Z WANZIGSTES K APITEL
    Am Morgen war die Wohnung leer.
    Arkadij Mironowitsch Volkow war schon lange am Wolga-Ufer und planierte mit seiner Gärtnereibrigade neue Gartenanlagen. Die Volkowa hockte auf einem Schemel vor einer Federnpresse und stanzte winzige Stahlfedern im Stahlkombinat ›Dsershinskij‹, Fedja lernte in der Schule, und die beiden jüngeren Kinder spielten im Kindergarten der Jungkomsomolzen. Der einzige, der noch in der Wohnung herumlief, war Großväterchen Iwan Feodorowitsch. Er hustete heftig, bewachte den Samowar und beschmierte zwei Brote mit Butter und Streichwurst, als Bodmar und Njuscha aus ihrer Kammer krochen.
    »Ein schöner Tag!« rief er sofort, eilte auf Njuscha zu und umarmte sie. »Eine Sonne wie im Sommer! Paßt auf, dieses Jahr wird es früh heiß, und wir werden alle in der Wolga stehen wie die Kühe im Tümpel und uns abkühlen.« Er klopfte Bodmar auf den Rücken, lehnte sich an die Tür zur Küche, wo das einzige Waschbecken hing und wo sich die ganze Familie wusch, beobachtete, wie sich Bodmar rasierte und bestaunte das lederne Rasieretui.

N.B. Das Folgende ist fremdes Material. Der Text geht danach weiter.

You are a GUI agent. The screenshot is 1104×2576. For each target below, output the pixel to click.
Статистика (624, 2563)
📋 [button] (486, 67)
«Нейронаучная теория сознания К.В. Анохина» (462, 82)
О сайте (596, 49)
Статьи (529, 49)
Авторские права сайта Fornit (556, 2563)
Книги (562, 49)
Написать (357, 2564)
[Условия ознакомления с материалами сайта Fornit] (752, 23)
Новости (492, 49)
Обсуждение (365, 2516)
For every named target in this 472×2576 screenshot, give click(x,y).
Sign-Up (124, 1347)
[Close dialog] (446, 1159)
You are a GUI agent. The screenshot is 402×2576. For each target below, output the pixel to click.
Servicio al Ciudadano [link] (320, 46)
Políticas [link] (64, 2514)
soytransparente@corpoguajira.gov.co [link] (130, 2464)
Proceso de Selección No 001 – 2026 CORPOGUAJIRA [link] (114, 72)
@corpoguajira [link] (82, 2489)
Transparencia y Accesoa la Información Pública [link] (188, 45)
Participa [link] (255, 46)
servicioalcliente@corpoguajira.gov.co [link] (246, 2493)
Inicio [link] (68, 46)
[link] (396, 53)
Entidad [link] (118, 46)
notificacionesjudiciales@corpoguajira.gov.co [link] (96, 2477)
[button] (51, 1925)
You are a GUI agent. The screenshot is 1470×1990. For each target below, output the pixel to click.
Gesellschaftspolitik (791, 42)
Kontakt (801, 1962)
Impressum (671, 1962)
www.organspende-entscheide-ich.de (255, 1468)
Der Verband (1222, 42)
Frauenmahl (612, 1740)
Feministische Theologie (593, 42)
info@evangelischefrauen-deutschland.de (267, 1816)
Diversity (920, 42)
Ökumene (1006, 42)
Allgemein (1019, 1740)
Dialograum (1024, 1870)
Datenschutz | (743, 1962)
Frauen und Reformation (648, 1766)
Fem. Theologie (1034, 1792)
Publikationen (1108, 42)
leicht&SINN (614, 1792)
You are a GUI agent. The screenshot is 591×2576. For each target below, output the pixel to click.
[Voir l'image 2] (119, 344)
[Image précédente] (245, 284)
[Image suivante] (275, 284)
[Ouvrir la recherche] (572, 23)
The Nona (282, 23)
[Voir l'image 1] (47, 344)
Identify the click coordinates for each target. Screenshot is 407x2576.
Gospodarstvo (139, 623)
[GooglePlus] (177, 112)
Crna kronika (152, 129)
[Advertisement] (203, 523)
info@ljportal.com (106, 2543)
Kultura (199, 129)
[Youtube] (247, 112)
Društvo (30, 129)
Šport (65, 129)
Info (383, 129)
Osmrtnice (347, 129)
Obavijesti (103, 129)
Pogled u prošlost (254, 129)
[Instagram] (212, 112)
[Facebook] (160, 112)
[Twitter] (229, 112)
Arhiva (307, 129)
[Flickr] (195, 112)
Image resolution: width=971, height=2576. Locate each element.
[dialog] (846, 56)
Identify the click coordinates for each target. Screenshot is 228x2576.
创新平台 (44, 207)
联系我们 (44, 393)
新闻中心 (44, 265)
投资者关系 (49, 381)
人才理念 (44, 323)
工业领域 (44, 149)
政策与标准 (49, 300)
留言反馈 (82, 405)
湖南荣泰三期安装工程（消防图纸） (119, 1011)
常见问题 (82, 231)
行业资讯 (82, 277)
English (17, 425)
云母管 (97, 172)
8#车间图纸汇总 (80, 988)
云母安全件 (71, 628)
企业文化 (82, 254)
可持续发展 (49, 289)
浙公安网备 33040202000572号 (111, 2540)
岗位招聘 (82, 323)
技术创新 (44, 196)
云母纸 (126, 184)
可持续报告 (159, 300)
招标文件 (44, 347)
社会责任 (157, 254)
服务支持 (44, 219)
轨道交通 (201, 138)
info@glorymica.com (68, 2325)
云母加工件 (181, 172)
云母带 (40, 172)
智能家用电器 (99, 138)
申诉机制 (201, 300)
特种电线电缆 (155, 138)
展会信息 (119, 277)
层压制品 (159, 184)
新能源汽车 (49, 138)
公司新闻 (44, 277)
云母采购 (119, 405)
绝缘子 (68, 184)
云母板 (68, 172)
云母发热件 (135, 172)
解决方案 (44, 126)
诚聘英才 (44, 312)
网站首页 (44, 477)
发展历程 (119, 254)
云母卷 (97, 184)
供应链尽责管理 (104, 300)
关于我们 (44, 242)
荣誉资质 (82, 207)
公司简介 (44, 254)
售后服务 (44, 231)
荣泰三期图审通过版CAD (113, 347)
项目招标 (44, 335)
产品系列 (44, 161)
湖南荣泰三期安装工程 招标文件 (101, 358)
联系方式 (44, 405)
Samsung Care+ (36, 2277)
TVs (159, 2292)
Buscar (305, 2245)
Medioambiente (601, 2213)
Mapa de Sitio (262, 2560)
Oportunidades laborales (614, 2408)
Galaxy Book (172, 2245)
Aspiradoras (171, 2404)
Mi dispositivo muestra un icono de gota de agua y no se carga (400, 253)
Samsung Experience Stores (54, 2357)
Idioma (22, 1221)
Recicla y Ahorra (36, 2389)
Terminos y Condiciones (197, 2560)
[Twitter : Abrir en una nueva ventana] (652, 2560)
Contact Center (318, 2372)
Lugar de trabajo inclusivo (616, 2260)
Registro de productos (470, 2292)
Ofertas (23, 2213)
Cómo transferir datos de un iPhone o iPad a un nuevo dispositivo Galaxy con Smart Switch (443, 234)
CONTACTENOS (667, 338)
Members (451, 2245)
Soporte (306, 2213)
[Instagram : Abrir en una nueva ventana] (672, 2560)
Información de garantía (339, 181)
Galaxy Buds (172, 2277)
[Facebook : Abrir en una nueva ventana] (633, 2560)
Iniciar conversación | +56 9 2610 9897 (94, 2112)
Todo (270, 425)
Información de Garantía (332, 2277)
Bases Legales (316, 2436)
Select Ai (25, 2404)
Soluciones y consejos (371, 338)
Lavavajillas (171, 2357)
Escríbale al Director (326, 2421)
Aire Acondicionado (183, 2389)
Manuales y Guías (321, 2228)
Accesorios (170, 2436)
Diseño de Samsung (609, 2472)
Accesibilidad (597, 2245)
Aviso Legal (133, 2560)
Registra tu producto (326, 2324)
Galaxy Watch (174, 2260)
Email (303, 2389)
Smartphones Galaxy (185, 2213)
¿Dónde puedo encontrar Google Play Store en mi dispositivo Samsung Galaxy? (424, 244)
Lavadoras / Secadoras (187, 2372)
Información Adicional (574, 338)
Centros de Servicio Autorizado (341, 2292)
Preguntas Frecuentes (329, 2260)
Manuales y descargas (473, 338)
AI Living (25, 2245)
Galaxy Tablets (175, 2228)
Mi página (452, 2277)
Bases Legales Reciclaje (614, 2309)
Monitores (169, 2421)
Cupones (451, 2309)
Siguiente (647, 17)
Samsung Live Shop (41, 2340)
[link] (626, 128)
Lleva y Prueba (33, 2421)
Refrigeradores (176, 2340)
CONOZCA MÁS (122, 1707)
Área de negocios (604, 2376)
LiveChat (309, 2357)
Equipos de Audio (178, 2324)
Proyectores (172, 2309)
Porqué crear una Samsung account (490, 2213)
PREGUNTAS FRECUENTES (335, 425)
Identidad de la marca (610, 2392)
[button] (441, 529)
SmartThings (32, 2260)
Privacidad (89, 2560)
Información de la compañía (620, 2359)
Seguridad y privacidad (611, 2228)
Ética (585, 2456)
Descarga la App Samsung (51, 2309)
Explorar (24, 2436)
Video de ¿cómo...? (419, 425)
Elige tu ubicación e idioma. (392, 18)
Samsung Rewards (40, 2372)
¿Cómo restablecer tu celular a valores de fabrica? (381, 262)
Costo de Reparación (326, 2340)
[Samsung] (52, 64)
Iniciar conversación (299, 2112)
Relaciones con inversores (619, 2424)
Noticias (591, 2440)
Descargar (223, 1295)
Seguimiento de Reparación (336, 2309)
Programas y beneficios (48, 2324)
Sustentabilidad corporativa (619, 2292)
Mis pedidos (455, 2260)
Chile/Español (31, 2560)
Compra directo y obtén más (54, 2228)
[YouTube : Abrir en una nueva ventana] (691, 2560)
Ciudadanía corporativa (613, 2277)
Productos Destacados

    »Das kommt ja aus dem Westen!« sagte Großväterchen verblüfft. »Brüderchen, hast du's geklaut?«
    Bodmar erschrak.
    »Nein!« sagte er schnell. »Ein Durchreisender ließ es in Perjekopsskaja zurück. Mir gefiel's so gut, und da hat er es mir geschenkt.«
    »Ein Glückspilz ist er, sag ich es nicht, ein von den Engeln Geküßter. Kommt nach Wolgograd, bekommt sofort ein Zimmerchen, und hat Rasierzeug aus dem Westen.« Iwan Feodorowitsch strich sich über sein Kinn. Es knirschte unter seinen Händen, und das tut es immer, wenn man sich vier Tage nicht rasiert hat. »Wenn du ein guter Freund bist, Sascha, läßt du mich probieren«, sagte er, als der reibende Laut bei Bodmar keine Reaktion auslöste.
    »Natürlich darfst du das, Väterchen.« Bodmar schielte zu Njuscha. Sie hatte nur den Rock und ein Hemdchen an und wartete auf das Freiwerden des Waschbeckens. Bei den Volkows war das kein Problem … da standen sie am Morgen in einer Reihe neben dem Wasserhahn, jeder hielt seinen Lappen hin, ließ ihn naß werden und schrubbte sich das Gesicht. Auch die sogenannte gründliche Wäsche spielte sich ohne spießbürgerliche Scham ab. Volkow und Mutter Volkowa reinigten sich vom Kopf bis Fuß im Beisein der Kinder und von Großväterchen. Die natürlichste Sache der Welt war das … warum soll man einen menschlichen Körper verstecken?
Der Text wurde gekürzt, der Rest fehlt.